Von Mareike Huisinga

Pirna. Sein Lieblingsstück? Da muss Wolfgang Lill nicht lange überlegen. Zielsicher greift er in den großen Schrank und holt das helle Transistorradio der Marke Stern 3 hervor. „Das habe ich nämlich zu DDR-Zeiten nicht bekommen“, erklärt der Pirnaer.

Seit zehn Jahren sammelt er alte und neue Radios. Mit dem Modell Stern 3 verbindet ihn eine ganz persönliche Geschichte. In seiner Kindheit wohnte er mit seinen Eltern in Sebnitz. Schon als Zehnjähriger hatte er eine Faszination für Radios und liebäugelte damals mit genau diesem Kofferradio. „Es hatte auch UKW-Empfang. Aber in Sebnitz bekamen wir über UKW nur zwei Sender. So kauften mir meine Eltern das Radio Stern 4 ohne UKW, das aber wesentlich günstiger war“, erklärt Wolfgang Lill und muss bei dieser Erinnerung schmunzeln.

Als er jetzt vor Kurzem den Stern 3 über Ebay ersteigern konnte, ging folglich sein Kindheitsraum in Erfüllung. Mit etwas Verspätung. Über 400 Empfänger aus alten und neuen Zeiten stehen inzwischen in seinem Haus in Pirna-Krietzschwitz. Das älteste Modell ist von der Firma Mende aus Dresden und wurde im Jahr 1930 gebaut. Aber genauso gehören moderne japanische Radios im praktischen Hosentaschen-Format zu seiner Sammlung. Stolz ist er auch auf das Radio Alpinist, das die Sowjetunion anlässlich der Olympischen Spiele 1980 herausgebracht hatte. Die fünf Ringe am Plastikgehäuse weisen eindeutig auf das für den gesamten Ostblock wichtige Ereignis hin. Das ästhetisch schönste Stück ist für Lill aber immer noch das alte Röhrenradio der Marke Rossini, das zu DDR-Zeiten hergestellt wurde. Er hat das gute Stück quasi im Vorbeifahren ergattert.

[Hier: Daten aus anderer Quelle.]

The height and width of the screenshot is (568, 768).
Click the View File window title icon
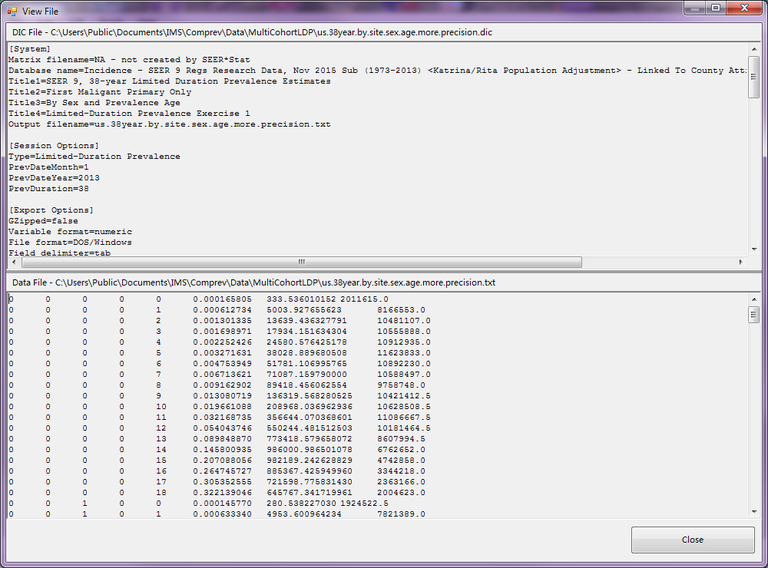11,10
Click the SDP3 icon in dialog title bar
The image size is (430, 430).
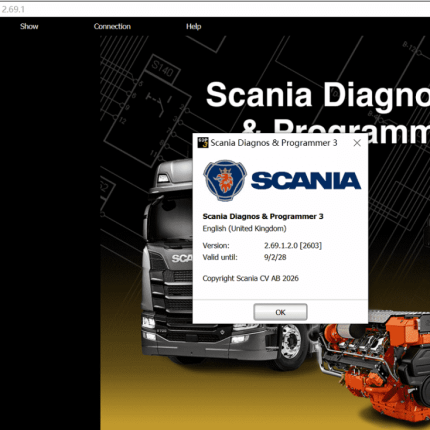coord(203,143)
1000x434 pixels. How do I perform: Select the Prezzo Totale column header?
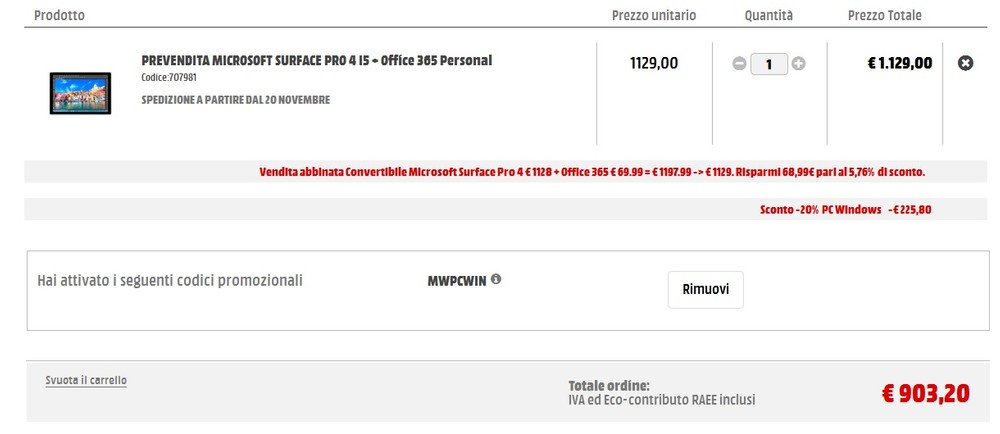[885, 15]
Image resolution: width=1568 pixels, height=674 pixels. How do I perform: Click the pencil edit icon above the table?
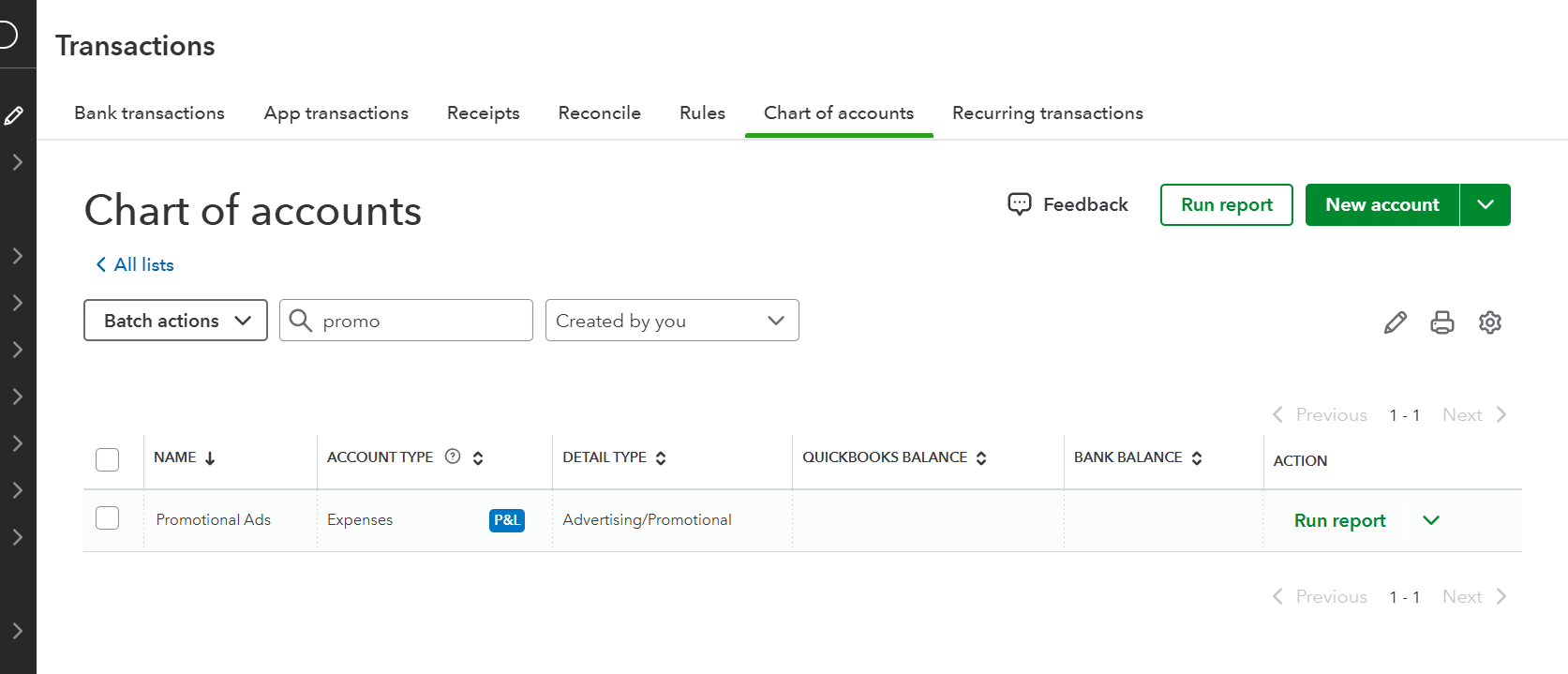(x=1395, y=322)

Wie das?

Ist Lill mit seinem Auto unterwegs, hält er immer Ausschau nach vielversprechenden Sperrmüllhaufen am Straßenrand. „Nicht selten finde ich dabei auch Radioapparate, die entsorgt werden sollen“, sagt Lill. So habe er auch das Rossini-Radio entdeckt. „Ich klingelte bei dem Besitzer, der mir das Okay gab, und ich konnte das Exemplar sofort mitnehmen“, erzählt Lill.

Suche auf dem Trödelmarkt oder im Internet

Nicht immer ist die Erweiterung seiner Sammlung so kostengünstig. Oftmals wird der Pirnaer auf Trödelmärkten fündig. Eine gute Quelle ist für ihn auch die Internetplattform Aukro, die tschechische Variante von Ebay, über die er zahlreiche Radios erwerben konnte. Außerdem steht er in Kontakt mit anderen Sammlern. „Das geht bis nach Potsdam hoch. Man tauscht untereinander“, erklärt Lill.

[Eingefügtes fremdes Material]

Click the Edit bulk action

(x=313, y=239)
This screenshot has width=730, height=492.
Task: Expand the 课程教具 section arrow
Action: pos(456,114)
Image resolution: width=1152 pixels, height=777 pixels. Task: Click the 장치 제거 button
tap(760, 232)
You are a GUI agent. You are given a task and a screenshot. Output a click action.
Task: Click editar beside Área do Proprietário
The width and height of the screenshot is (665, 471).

Eine Besonderheit haben alle seine Radios: Sie funktionieren. Bis auf eine Ausnahme momentan. „Aber das kriege ich auch noch hin“, sagt Lill überzeugt, der elektronische Probleme selber behebt. Bei mechanischen Defekten gibt er das jeweilige Radio an einen Sammler-Kollegen. Aber woher kommt diese Begeisterung für das Technische?

Schon in der Grundschule bastelte und reparierte Wolfgang Lill gerne und viel. Er wollte einfach wissen, was sich in der Blackbox verbirgt. „Ich baute zum Beispiel ein Haustelefon und einen ganz einfachen Empfänger, über den ich den Ortssender hören konnte“, berichtet der 66-Jährige. Aber genauso sind ganz pragmatische Gründe für seine technische Affinität verantwortlich. „Zu DDR-Zeiten waren Reparaturen kostspielig, deshalb habe ich mich lieber selber reingefuchst“, sagt Lill, der noch ein zweites Hobby hat. Er interessiert sich generell für Rundfunkgeschichte und veröffentlichte schon zahlreiche Aufsätze darüber im Internet. Unter anderem dokumentierte er die drei Übertragungsanlagen im Landkreis, die bei Neustadt, auf dem Cottaer Spitzberg und auf dem Lugstein bei Zinnwald stehen.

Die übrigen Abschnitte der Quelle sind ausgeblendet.